Andrew Rajan’s Substack

A Prophet

Jacques Audiard, 2009

Andrew Rajan's avatar
Andrew Rajan
Mar 07, 2026
∙ Paid

Great films you may have missed…

Jacques Audiard’s Un Prophete is a prison film that behaves like an epic without ever widening into vagueness. It’s built from tight spaces, tight hierarchies, and the tight logic of survival—yet it leaves you with the sense you’ve watched a whole society form, mutate, and export its rules beyond the walls. Audiard has described the story as a metaphor for society - “not all that different on the inside or the outside” - and the film earns that claim by the way it treats power as an everyday language you either learn or get crushed by.

Credit: https://www.imdb.com/title/tt1235166/?ref_=mv_close

The premise is simple enough: Malik (Tahar Rahim), young and unmoored, enters prison with no obvious status or protection.

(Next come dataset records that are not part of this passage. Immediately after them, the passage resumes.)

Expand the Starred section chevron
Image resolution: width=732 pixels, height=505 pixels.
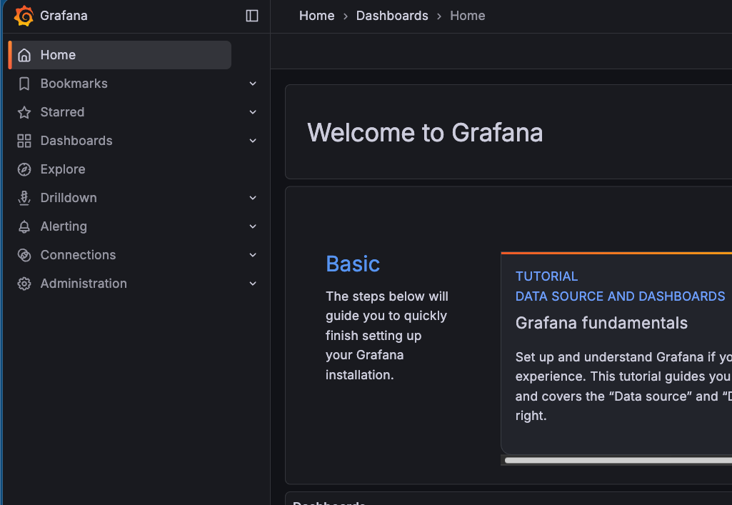pos(253,112)
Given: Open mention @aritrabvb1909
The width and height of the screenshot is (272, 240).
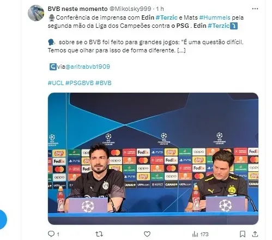Looking at the screenshot, I should tap(87, 67).
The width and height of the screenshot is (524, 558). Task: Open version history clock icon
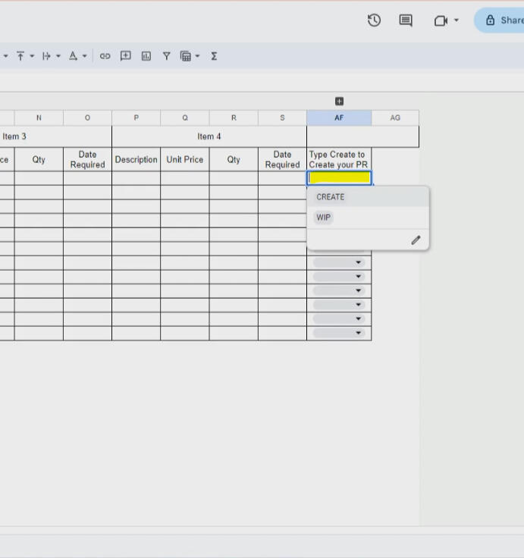[374, 20]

What follows is not a ‘genius rises’ fantasy, but a portrait of intelligence as adaptation - watching, listening, calibrating risk, learning who controls what and how they do it. The film’s central achievement is that it makes this learning process tense without turning it into a cheer-able climb. Competence here is never clean. Every step forward is purchased with compromise, fear, and the constant awareness that the floor can drop out.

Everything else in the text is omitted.